Most dialysis in the United States happens in a center, three times a week, on someone else's schedule. It does not have to.
Home dialysis — peritoneal or hemodialysis — is done by you, in your house, on your terms. Fewer than fifteen percent of American patients do it. In some countries the figure is several times that, which tells you the limit is not medical.
Why patients choose it
No one drives you anywhere. Your week is yours.
Fluid and solutes come off gradually rather than in a four-hour surge, which is gentler on the heart and easier on blood pressure. Patients often describe feeling steadier between treatments than they did on in-center hemodialysis.
Residual kidney function — whatever urine you still make — tends to be preserved longer, particularly on peritoneal dialysis. That matters more than most patients are told.
Diet is generally less restrictive. Travel is easier; supplies ship ahead.
What the training involves
Peritoneal dialysis. The catheter is placed and left to heal for about two weeks. Training runs one to two weeks and covers sterile technique above all — because peritonitis, infection of the abdominal lining, is the principal risk and it comes almost entirely from breaks in technique during an exchange. You learn to perform exchanges by hand, or to run a cycler overnight while you sleep.
Home hemodialysis. Longer. Three to eight weeks, typically. You learn to cannulate your own fistula, operate the machine, monitor yourself during treatment, and recognize and respond to alarms and complications. Most programs require a trained partner at home.

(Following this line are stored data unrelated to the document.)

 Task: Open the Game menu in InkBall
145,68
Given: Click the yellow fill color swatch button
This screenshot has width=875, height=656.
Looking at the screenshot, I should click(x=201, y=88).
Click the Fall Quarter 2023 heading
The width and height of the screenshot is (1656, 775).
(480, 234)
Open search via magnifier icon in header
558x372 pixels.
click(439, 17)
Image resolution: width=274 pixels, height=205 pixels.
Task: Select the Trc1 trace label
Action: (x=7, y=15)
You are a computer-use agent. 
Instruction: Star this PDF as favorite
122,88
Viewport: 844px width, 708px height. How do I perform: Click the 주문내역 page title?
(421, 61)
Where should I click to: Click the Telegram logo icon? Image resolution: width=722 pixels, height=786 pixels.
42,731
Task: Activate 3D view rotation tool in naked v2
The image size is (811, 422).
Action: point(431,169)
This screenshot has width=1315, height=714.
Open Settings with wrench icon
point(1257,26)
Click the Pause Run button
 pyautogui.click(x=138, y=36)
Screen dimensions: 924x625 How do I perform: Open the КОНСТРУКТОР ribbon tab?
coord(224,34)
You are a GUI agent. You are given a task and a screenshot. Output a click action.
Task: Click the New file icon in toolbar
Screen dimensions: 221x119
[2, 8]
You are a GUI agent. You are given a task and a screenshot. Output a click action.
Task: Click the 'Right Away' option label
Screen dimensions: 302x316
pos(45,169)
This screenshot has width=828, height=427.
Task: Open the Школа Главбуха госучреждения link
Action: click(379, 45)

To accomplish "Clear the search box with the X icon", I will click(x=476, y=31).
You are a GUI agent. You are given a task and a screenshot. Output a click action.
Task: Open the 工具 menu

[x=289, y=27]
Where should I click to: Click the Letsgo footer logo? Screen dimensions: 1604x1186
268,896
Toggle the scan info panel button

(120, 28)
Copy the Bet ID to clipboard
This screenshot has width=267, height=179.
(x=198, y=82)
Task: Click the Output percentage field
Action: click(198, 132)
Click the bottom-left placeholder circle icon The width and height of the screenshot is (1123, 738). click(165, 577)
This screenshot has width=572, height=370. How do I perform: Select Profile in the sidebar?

Neither is presented as easy. Patients who are told it will be simple and then find it is not tend to quit.
Who is a candidate
More people than are offered it.
Peritoneal dialysis is precluded by extensive abdominal adhesions, a large irreparable hernia, or documented loss of peritoneal membrane function. Severe obesity complicates it. Home hemodialysis requires adequate vascular access and, in most programs, a partner.
What both genuinely require is that you or someone at home can perform the treatment reliably and cleanly, every day, without exception. Vision, dexterity, cognition, and home environment all factor in. Advanced age alone does not disqualify anyone.
Where the training happens
We evaluate whether home dialysis is right for you, determine which modality fits, manage your prescription and your care throughout, and treat the complications when they arise.
The hands-on training itself is delivered at a partner home dialysis unit by a home training nurse, over the weeks described above. We coordinate it and remain your nephrologist throughout.
Timing
This is the argument for having the conversation early.
Peritoneal dialysis needs about a month from catheter placement to independence. A hemodialysis fistula needs three to six months to mature before it can be cannulated at all.
A patient who begins planning at an eGFR of 20 has every option. A patient who arrives in an emergency room at an eGFR of 6 has one, and it involves a catheter in the neck.